Тася трясущимися руками спрятала листы под юбку и выскочила с независимым видом. Рукопись возбудила в ней крайнее любопытство незаконченной истории. Ещё никто не писал про Христа и римлян, разве что Иосиф Флавий? Она вспомнила, чему её учили в гимназии, но там были одни религиозные догматы, похожие на сухие стручки акации, тоскливые и неинтересные. А здесь живое и трепетное. Ещё она спросила саму себя: «Почему он начал писать о Христе?» И ответила самой же себе: «Потому что это было ближе и понятнее, потому что это было домашнее, ностальгическое, о чём много говорили в семье. А ещё потому что это был протест против реалий жизни». И ей сделалось жаль мужа, и слёзы навернулись на глаза. Тася заревновала его к зачатому роману. Так она любила его.

– Где мои черновики? – спросил Булгаков, когда Тася вернулась в комнату. – Я их сюда бросил, – показал он перстом на картонную коробку, служившую корзиной для бумаг.

Он вдруг понял, что писал самый первый и самый очевидный слой и что написал неверно, банально и примитивно, но по-другому у него не получалось.

– Я их спрятала, – отвела глаза Тася. – Иначе ты их сожжешь! Я тебя знаю! – перешла она в наступление, понимая, что под грубостью он пытается скрыть ранимую душу.

Она хотела сказать, что такое жечь нельзя ни в коем случае, что это то единственно-точное, что найдено душой, но от возбуждения не нашла слов. Булгаков и так всё понял.

– Дай их сюда! – потребовал он на правах автора.

И его гениальный нос-бульба набух от возмущения. Он даже забыл выругаться, как обычно: «Саратовская Горгия!», сдержался, не желая скандала с утра.

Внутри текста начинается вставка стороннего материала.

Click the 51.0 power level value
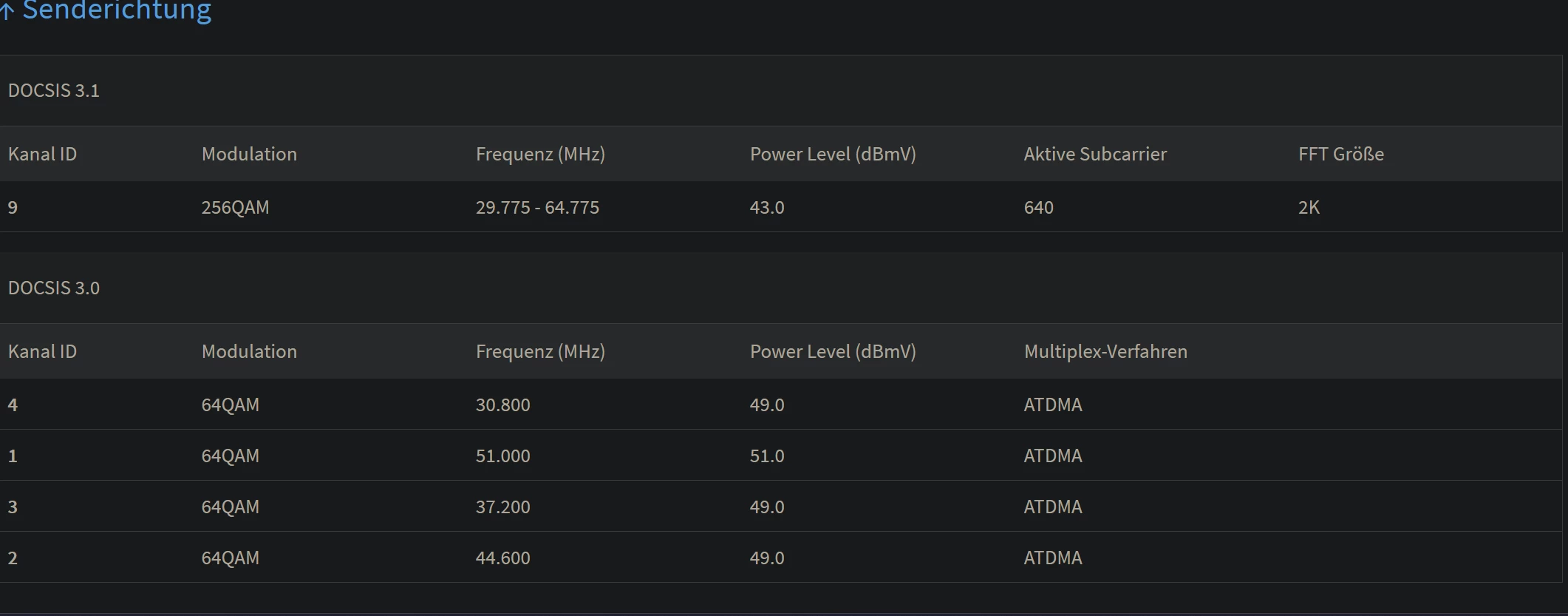This screenshot has width=1568, height=616. click(x=767, y=456)
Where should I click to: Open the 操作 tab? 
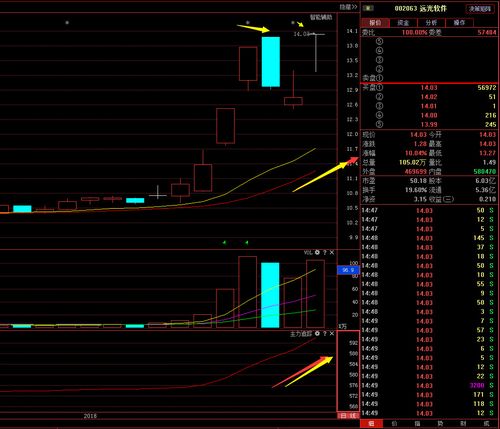[459, 22]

– Я решила делать архив! – гордо сказала она, отступив на шаг. – Я буду собирать материалы и хранить! Это для тебя же! Для твоего будущего!

– Глупая баба! – закричал он и перешёл на злой-презлой шёпот, – если такое найдут, меня посадят!

– С чего бы? – отшатнулась она ещё пуще.

– Ты не знаешь эту власть! – он оглянулся на светлеющее окно. – Она вывернет так, как ей выгодно, например, религиозная пропаганда или заговор каких-нибудь бедняг иудеев! – вскипел он, как молоко на быстром огне.

– Там же ничего крамольного нет! – не уступила Тася, понимая, что Булгаков просто забалтывает ей голову, чтобы обвести вокруг пальца.

– Так ты читала! – рассвирепел он. – Давай сюда!

– Да на, на! Подавись! – бросила она, мелькая юбками, в надежде, что он одумается.

– Никогда так больше не делай! – нравоучительно сказал Булгаков, поднимая листы.

– Нужен ты мне больно со своей писаниной! – воскликнула Тася, имея в виду, что его ночные скорбные бдения – это и её часть жизни.

Но Булгаков уже её не слышал, а с жадностью впялился в свой текст.

Его заостренный нос-бульба и всклокоченные волосы показались Тасе предвестниками чего-то страшного, что стояло тут же, рядом, за порогом, в надежде переступить его и оставить их без будущего.

– Плохо! – фыркнул он брезгливо, словно наступил на собачье дерьмо. – Плохо и отвратительно! Как я себе ненавижу! – принялся он рвать на себе волосы и вздевать руки.

– Великолепно! – возразила она. – Великолепно! Так никто не писал!

– Не писал?! – застыл он как сомнамбул, хлопая ресницами.

– Да! – вскинула она истерично руку.

– Много ты понимаешь! – закричал он с намёком на её женскую приземлённую натуру, которая никогда не касалась пера художника.

– Побольше тебя! – в запале она попыталась выхватить у него черновики.

Но он увернулся, разорвал их поперёк, потом ещё раз и бросил в тарелку, а чтобы она их не похитила, не склеила и не спрятала на шкафчик, поджёг спичкой.

Как Гоголь, как Гоголь, подумал он, цепенея.

– Ты мне отвратителен! – закричала Тася, глядя, как горит боговидная рукопись. – Я тебя ненавижу!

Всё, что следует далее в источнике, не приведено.